Now that new Hewlett-Packard (HP) Chief Executive Officer Mark Hurd has taken the first step in his plan to improve the company's uneven performance in recent quarters, he must decide what kind of company HP will become as it approaches its 70th birthday at the end of this decade.
Should it become a lean, efficient, commodity-product supplier? Or perhaps an innovative consultant to the major IT departments of the world? Can HP attempt to do both, as it has done since its acquisition of Compaq in 2002, while fending off challenges from Dell and IBM?
Those questions were not addressed on Tuesday, when Hurd unveiled a much-discussed restructuring plan that keeps the company's sales and research and development teams largely intact, while heavily cutting jobs in IT, human resources and finance.
"What you get is a lot of questions like that on a day like today, 'What's coming next?'" Hurd said in an interview after the announcement. "Right now where we really are is focused on making HP the best HP that we're going to make it."
The cuts will improve HP's profitability to the tune of $1.9 billion in cost savings by its 2007 fiscal year, which begins in late 2006. Hurd also dissolved HP's Customer Solutions Group and moved those salespeople into the product groups they already serve. This is in line with several of Hurd's initial operational moves to give executives and employees focused roles, such as the separation of IT and the company's global supply chain.

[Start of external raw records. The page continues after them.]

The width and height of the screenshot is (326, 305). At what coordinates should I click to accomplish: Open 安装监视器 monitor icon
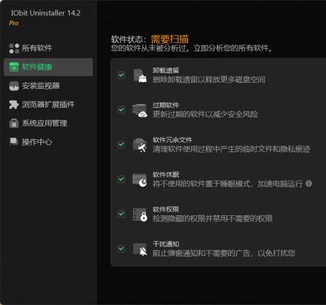(x=14, y=86)
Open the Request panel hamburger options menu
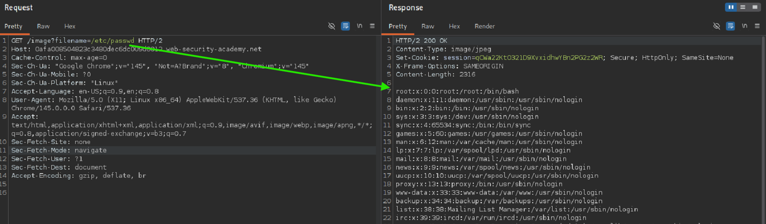The width and height of the screenshot is (766, 224). point(372,26)
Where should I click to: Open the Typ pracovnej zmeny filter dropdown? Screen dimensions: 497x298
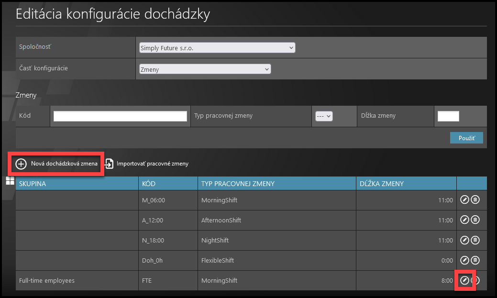point(324,116)
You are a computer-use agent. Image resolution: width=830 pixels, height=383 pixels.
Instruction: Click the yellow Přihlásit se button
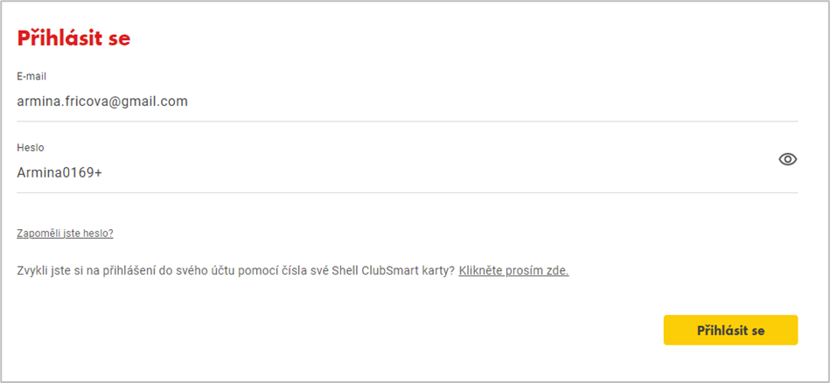tap(730, 331)
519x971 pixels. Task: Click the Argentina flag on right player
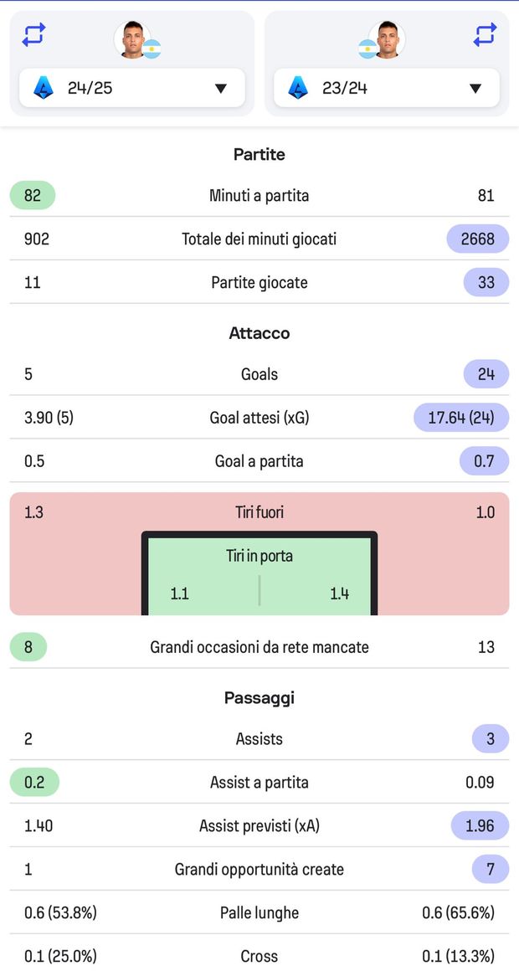pos(367,49)
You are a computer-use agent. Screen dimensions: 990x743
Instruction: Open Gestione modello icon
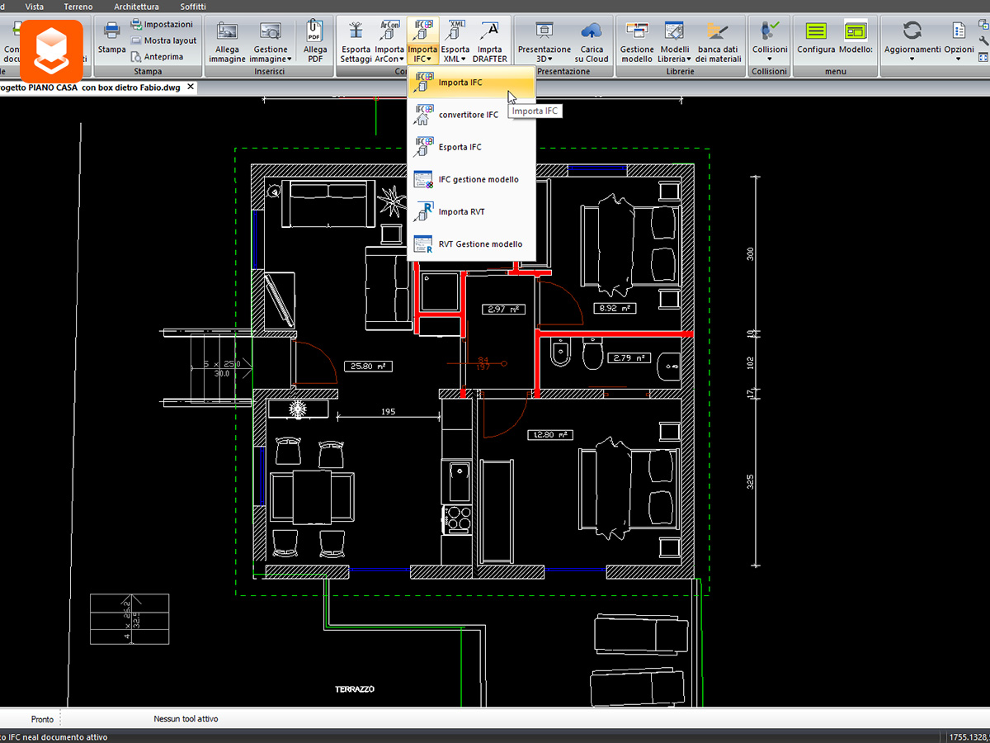click(x=637, y=41)
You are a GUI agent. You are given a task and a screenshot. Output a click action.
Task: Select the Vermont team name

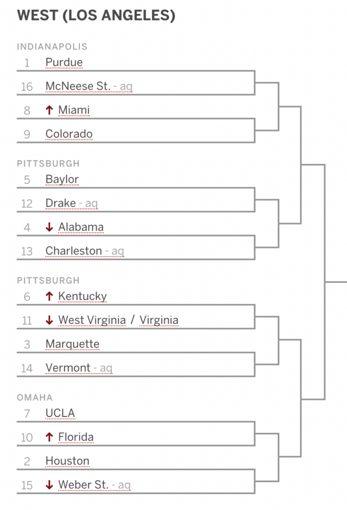68,368
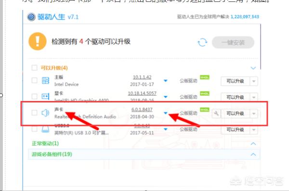Viewport: 289px width, 191px height.
Task: Click the orange exclamation warning icon
Action: tap(38, 41)
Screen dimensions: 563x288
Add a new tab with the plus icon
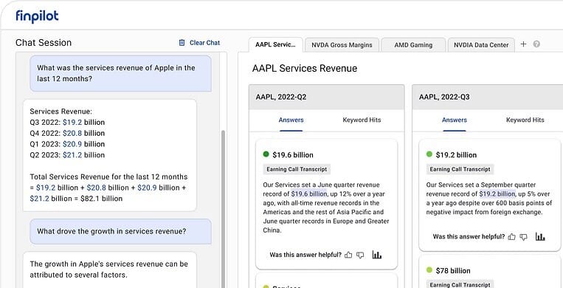[523, 44]
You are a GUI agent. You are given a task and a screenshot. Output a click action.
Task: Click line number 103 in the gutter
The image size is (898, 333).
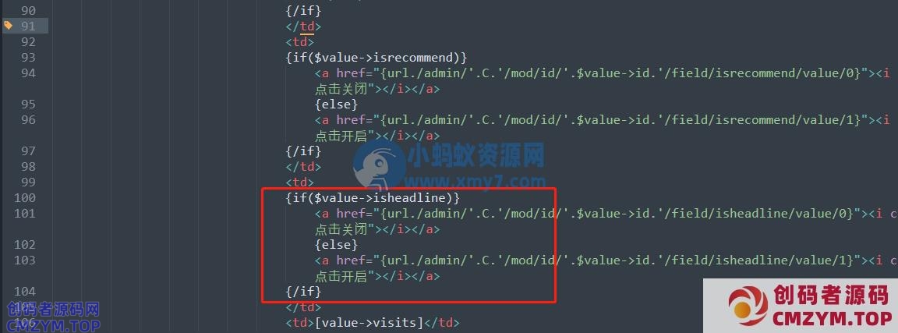coord(23,260)
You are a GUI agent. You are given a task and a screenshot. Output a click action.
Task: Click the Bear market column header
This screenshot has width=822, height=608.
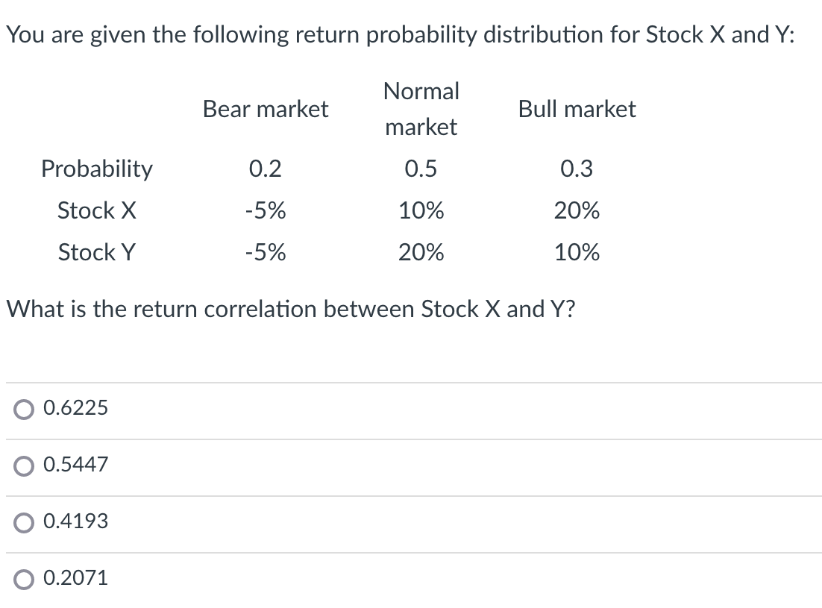[x=265, y=109]
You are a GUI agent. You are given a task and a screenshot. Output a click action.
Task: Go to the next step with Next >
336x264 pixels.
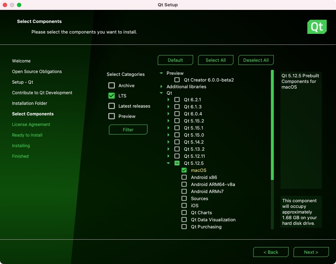coord(311,252)
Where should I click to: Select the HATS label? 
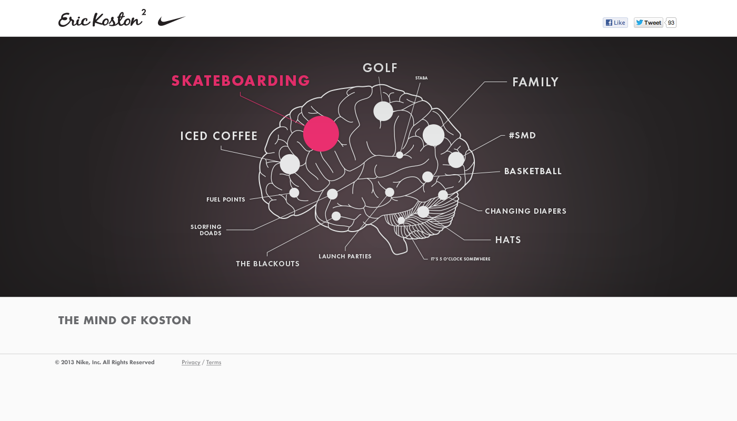tap(508, 240)
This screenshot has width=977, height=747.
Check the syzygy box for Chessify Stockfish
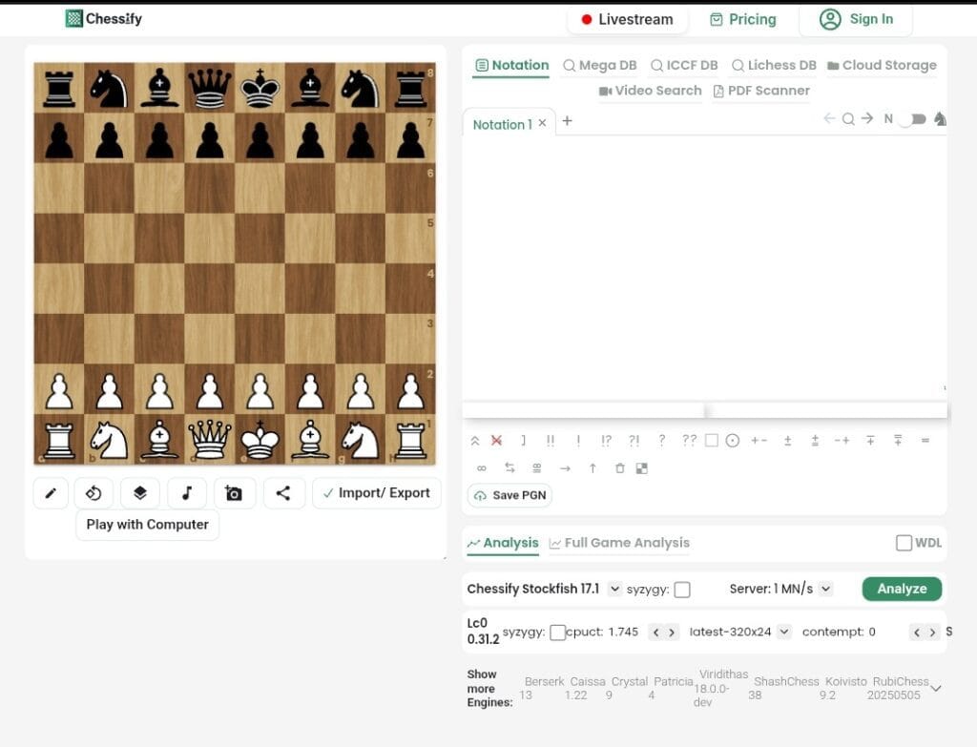[x=682, y=590]
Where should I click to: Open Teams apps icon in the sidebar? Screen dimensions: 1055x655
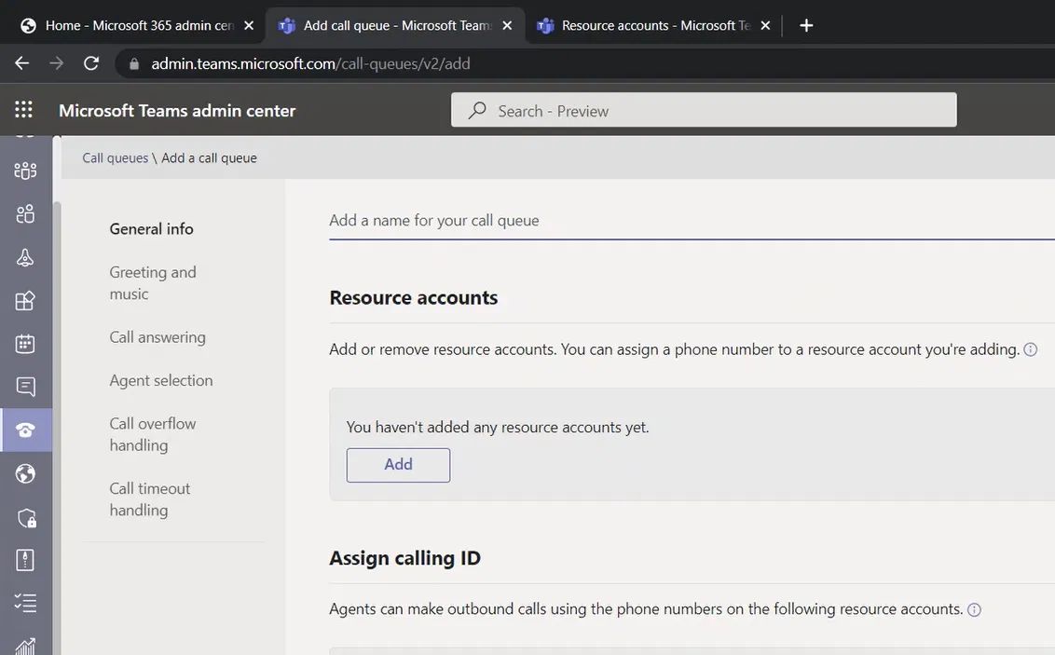(25, 301)
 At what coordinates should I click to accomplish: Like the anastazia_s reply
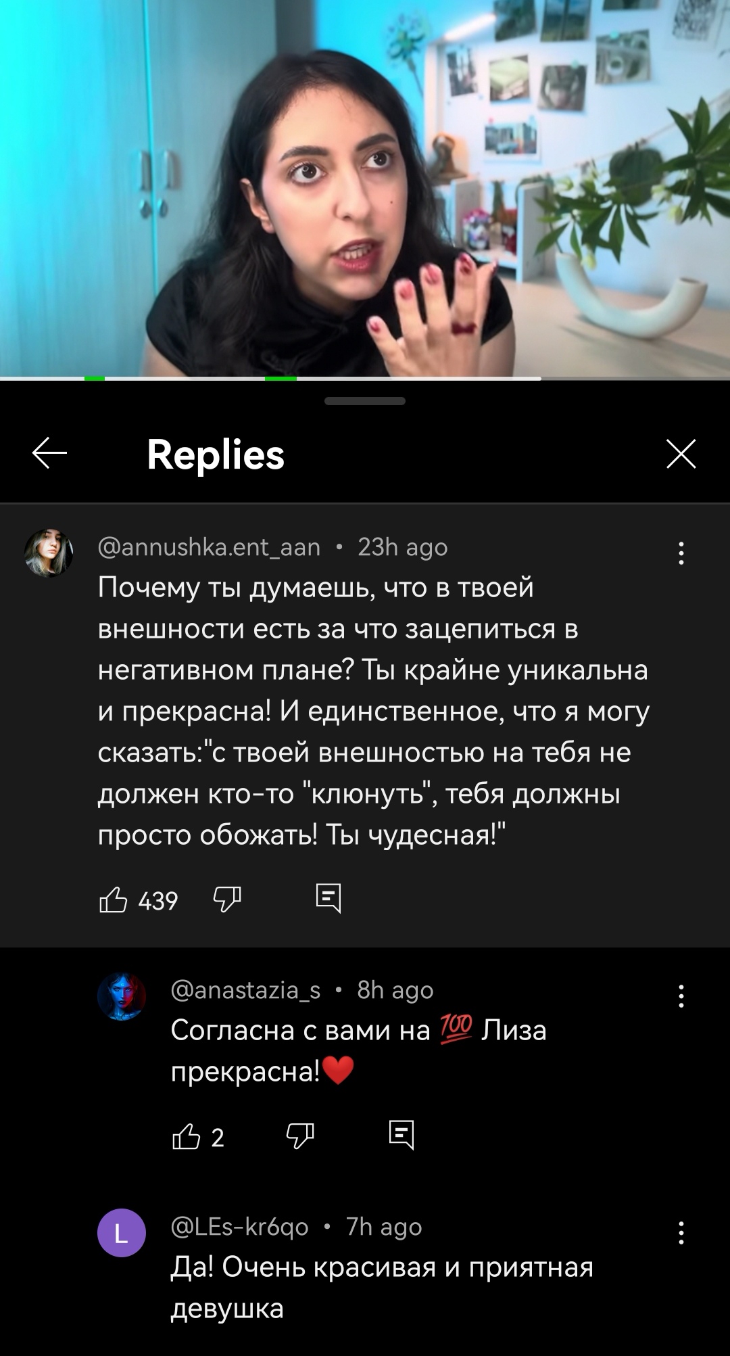tap(186, 1136)
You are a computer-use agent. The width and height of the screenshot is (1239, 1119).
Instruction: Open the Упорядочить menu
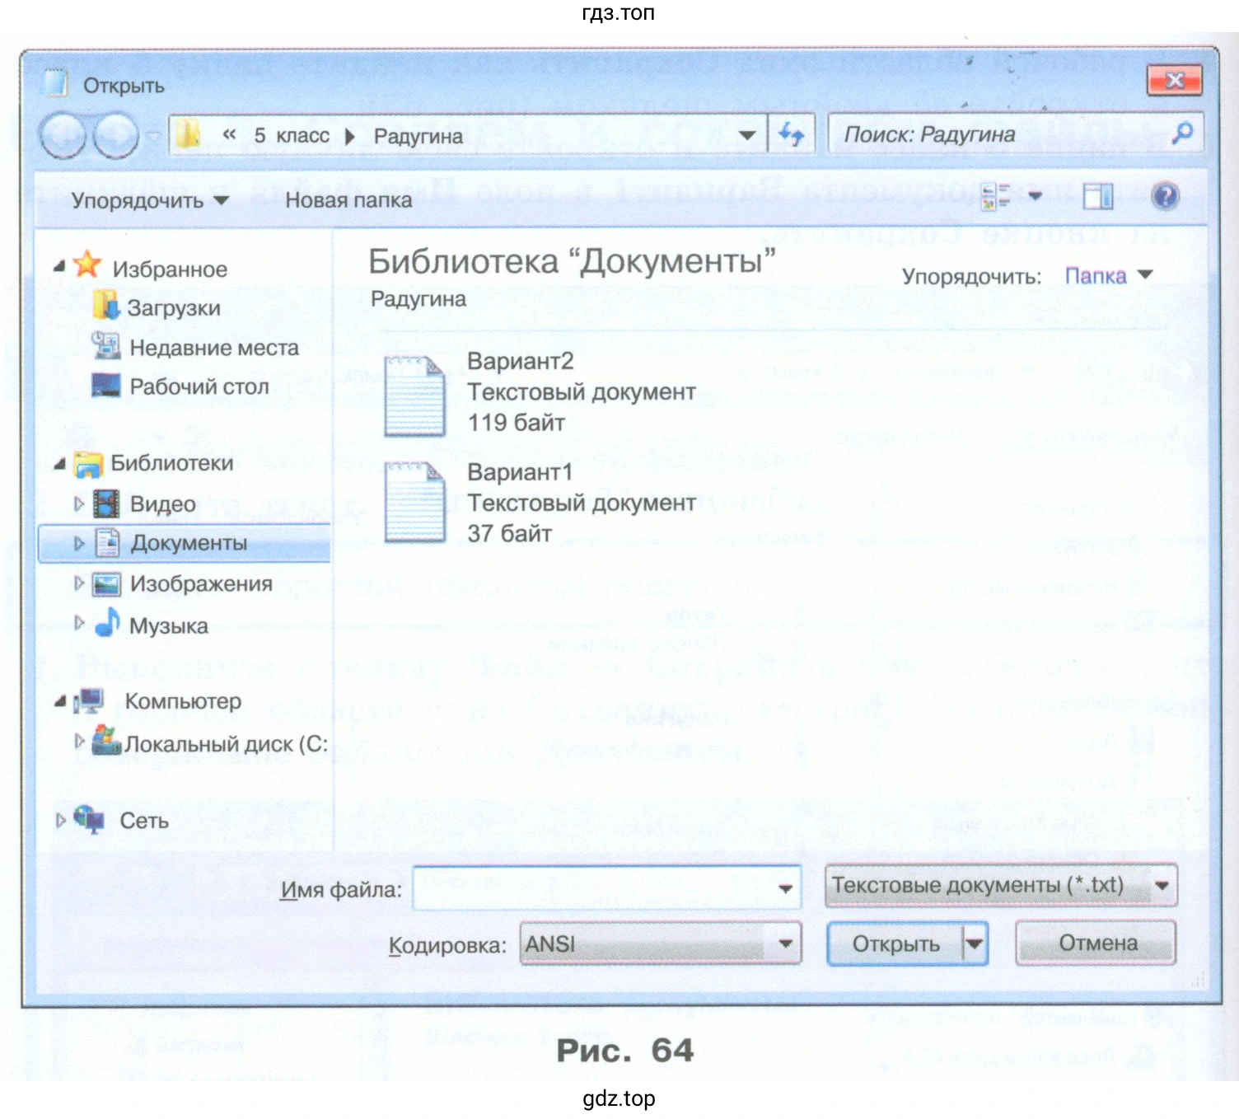click(149, 200)
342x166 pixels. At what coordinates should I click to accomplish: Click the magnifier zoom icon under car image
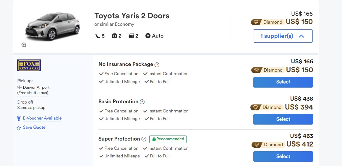click(x=24, y=45)
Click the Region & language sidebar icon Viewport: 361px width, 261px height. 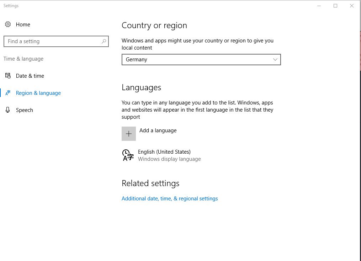[8, 93]
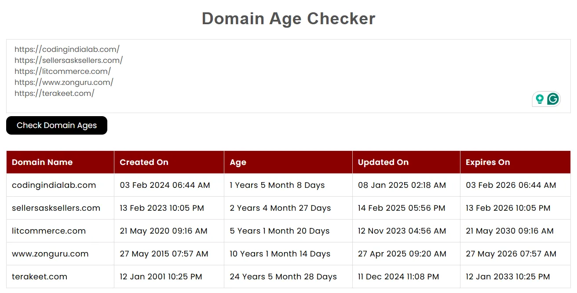Click the Age column header

click(238, 162)
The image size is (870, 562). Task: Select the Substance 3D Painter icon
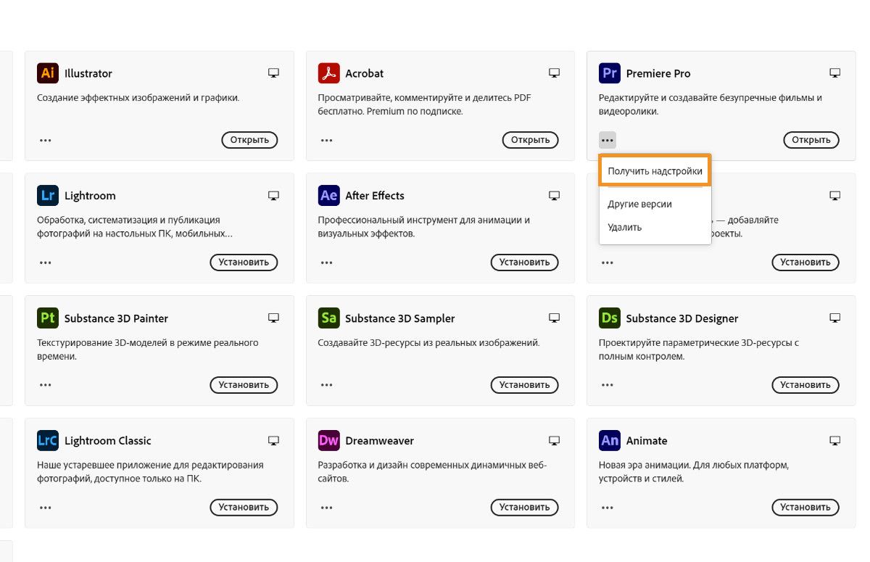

Financial analysts and shareholders were initially unsure of what to make of Hurd's actions, sending HP's stock (HPQ) up slightly in early trading on the New York Stock Exchange, but those gains were erased by midafternoon. The company's stock price was $24.56, down $0.36 or 1.4 percent, 45 minutes before the close of trading Tuesday. The financial community might have been hoping for larger cuts, said Cindy Shaw, senior analyst with Moors & Cabot Inc., in a research note distributed Tuesday.
"This whole year has been internally focused for HP. Now they can focus on executing," said Sam Bhavnani, senior analyst with Current Analysis Inc. in San Diego.
Even before Hurd arrived at HP, the Palo Alto, California, company's management team had begun to address the need for cost-savings and improved efficiency, he said.
"There's a perception that I came in and did the work. But I came here and asked questions, and [the management team] would say, 'Interesting question, and here's some work we've done on the subject," Hurd said.
The long-term strategic issues will need to be publicly aired at some point soon, said Charles King, principal analyst with Pund-IT Research in Hayward, Calif.
"What seemed to me was missing [Tuesday] was an overarching sense of what the company is doing strategically. This was more a matter of, 'We're cutting staff, getting expenses under control, and moving forward.' But 'where are you going' was pretty much unaddressed," King said.
After Hurd's predecessor Carly Fiorina brought Compaq into the fold, HP became the market-share leader or second-place competitor in a broad array of categories across PCs, servers and printers. But the company has thus far been unable to translate that market share into consistent profits amid multiple structural changes and repeated layoffs.